[Opening Data shown section]

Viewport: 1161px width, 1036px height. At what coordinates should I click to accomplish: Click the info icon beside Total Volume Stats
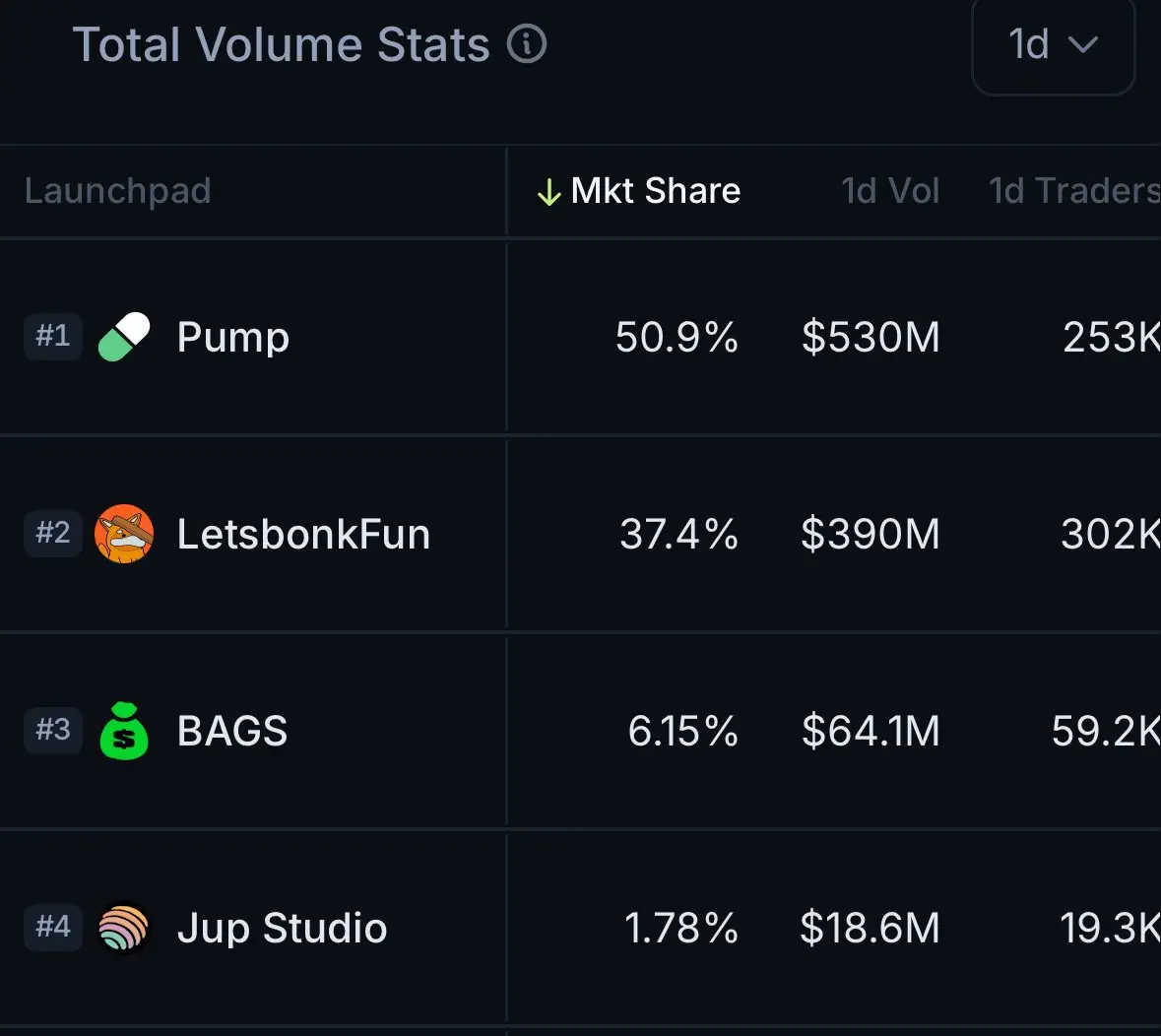click(527, 43)
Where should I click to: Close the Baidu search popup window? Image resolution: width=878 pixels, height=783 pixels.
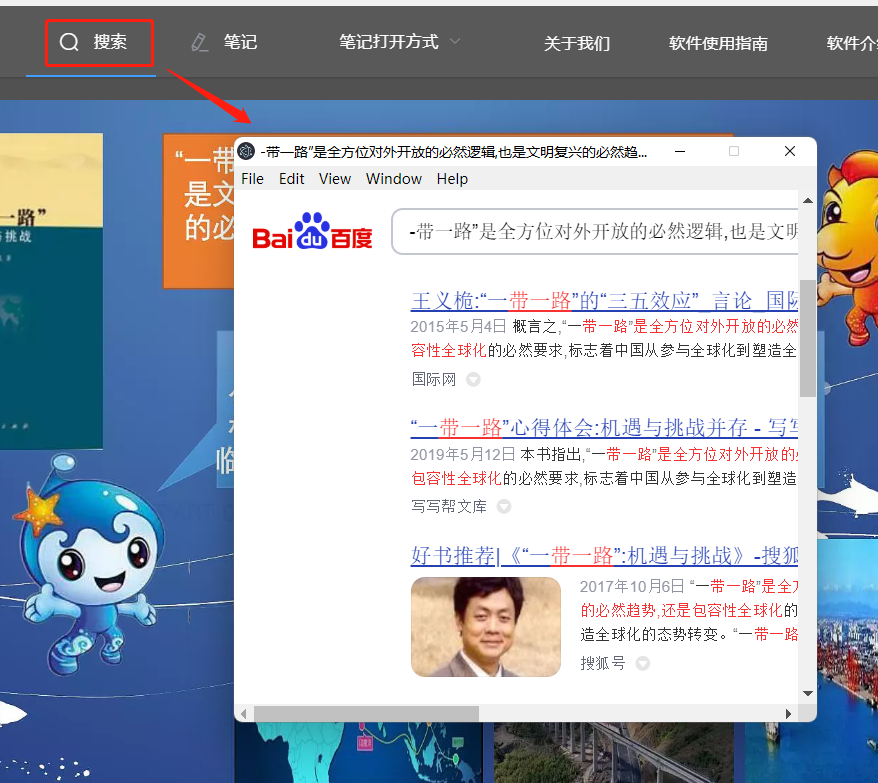tap(790, 152)
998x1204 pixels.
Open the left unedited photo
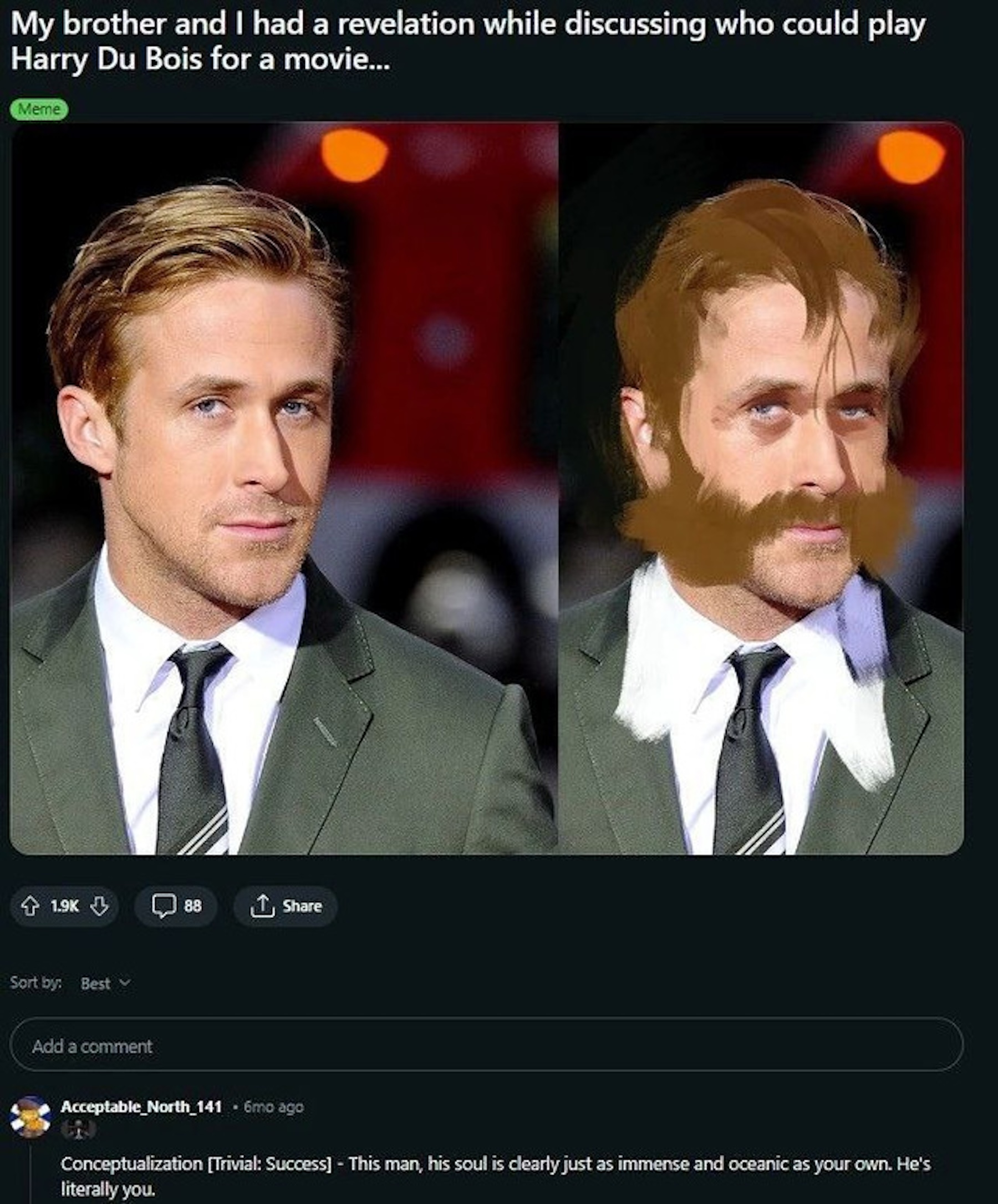tap(284, 487)
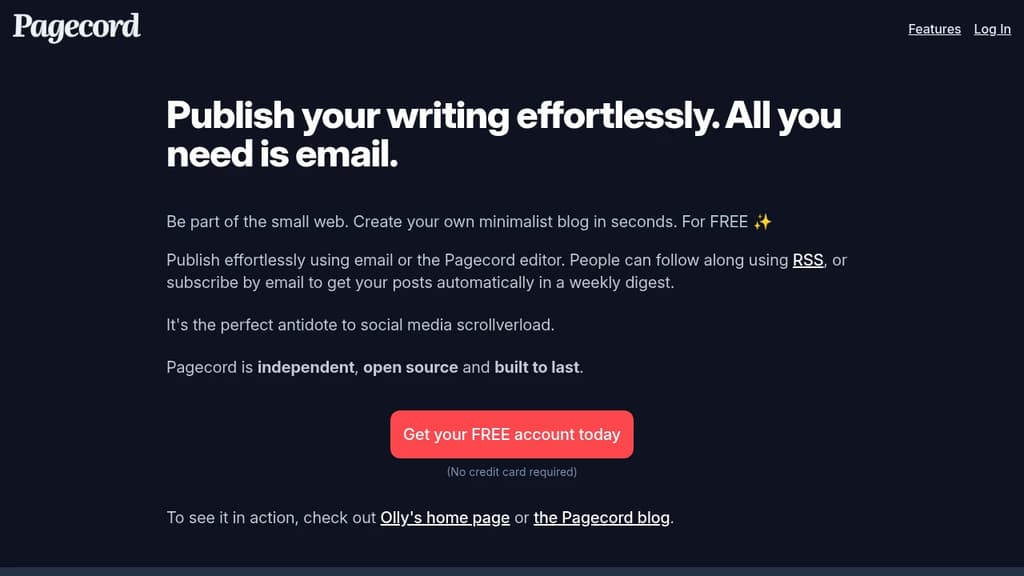Click the Pagecord wordmark logo
This screenshot has width=1024, height=576.
tap(76, 27)
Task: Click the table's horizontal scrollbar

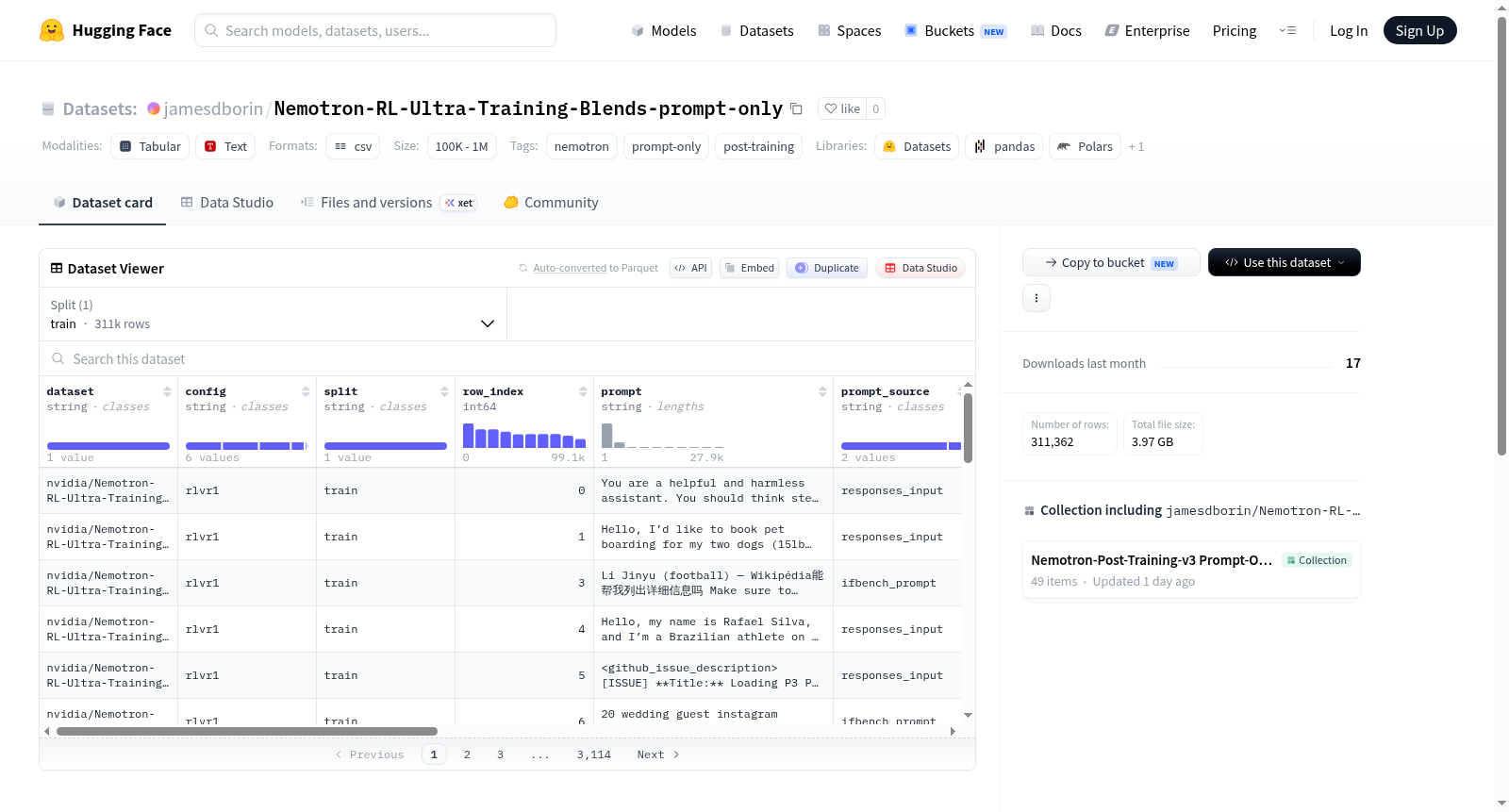Action: point(247,731)
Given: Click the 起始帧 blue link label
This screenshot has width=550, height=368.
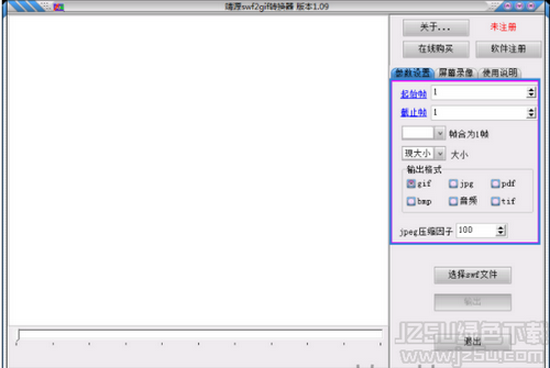Looking at the screenshot, I should click(x=414, y=94).
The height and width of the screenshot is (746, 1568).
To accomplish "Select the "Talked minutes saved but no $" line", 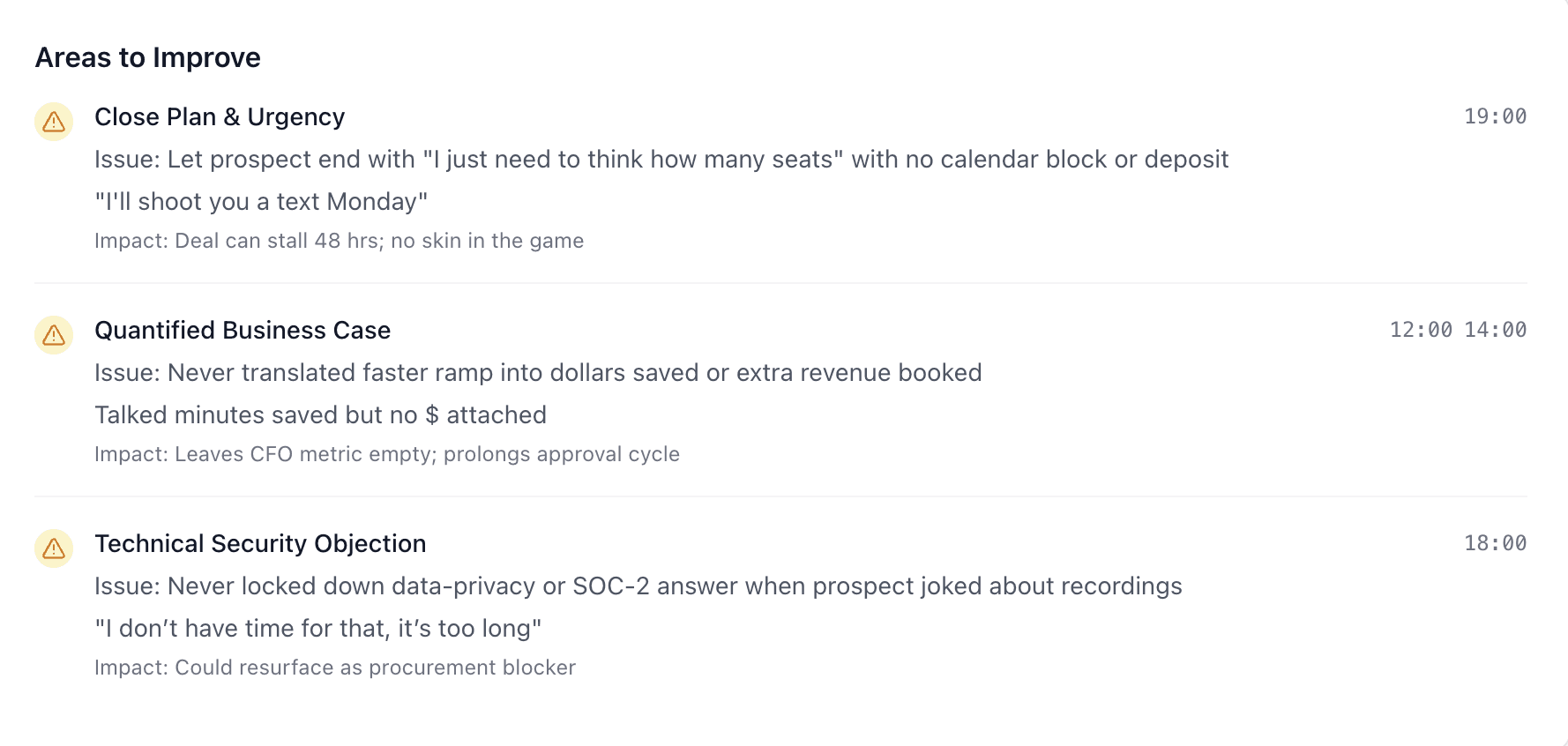I will click(x=320, y=415).
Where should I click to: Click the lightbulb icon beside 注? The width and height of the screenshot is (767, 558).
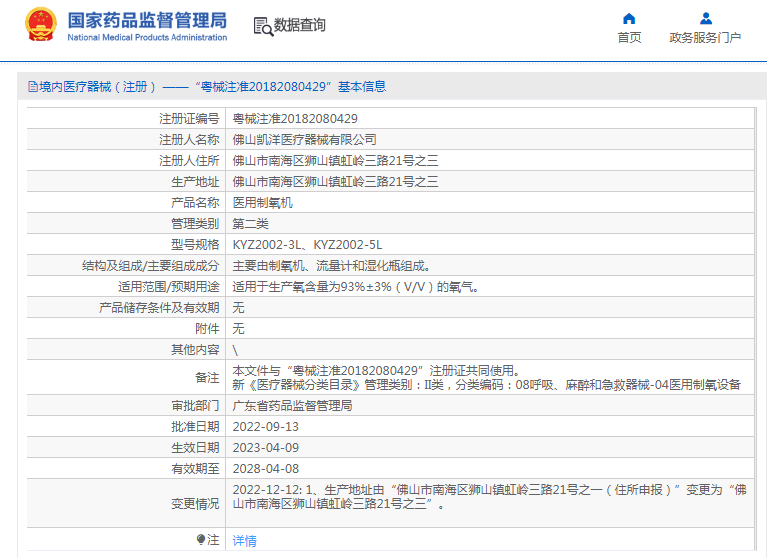coord(201,539)
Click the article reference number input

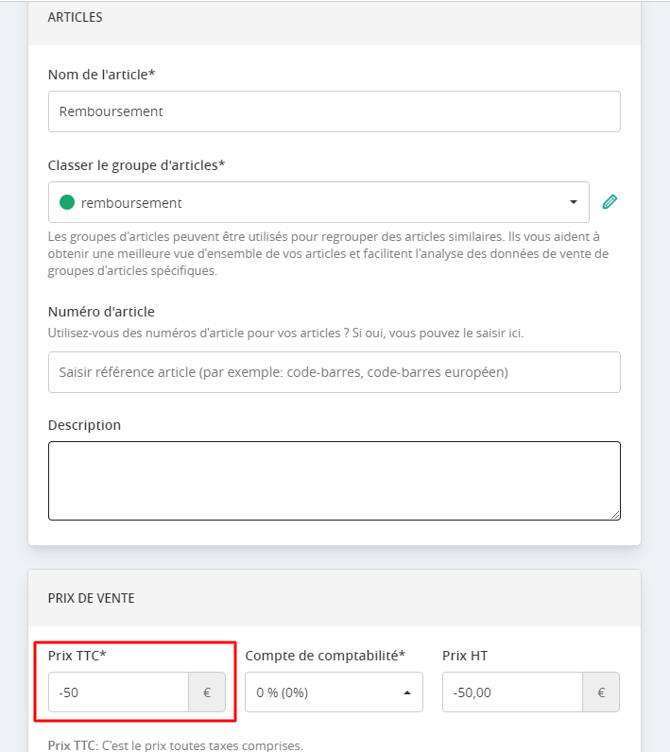(x=334, y=372)
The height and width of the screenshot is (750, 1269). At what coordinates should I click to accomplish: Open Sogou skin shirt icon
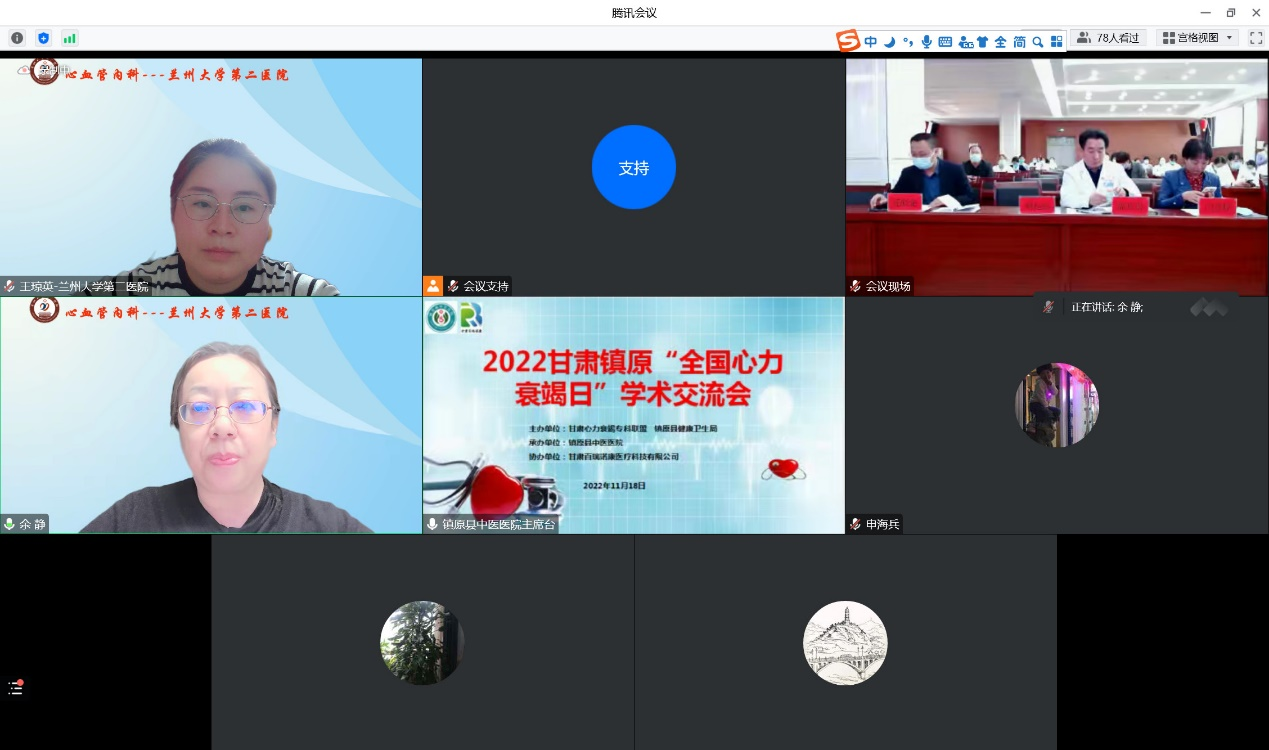982,42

[Closing Data shown section]

[Task prompt]: All that is needed is the span from the line with "The height and width of the screenshot is (750, 1269)." through the last line of the material above, reproduced exactly and free of pictures.

[Exercise answer]:
The height and width of the screenshot is (750, 1269). At what coordinates should I click to accomplish: Open Sogou skin shirt icon
982,42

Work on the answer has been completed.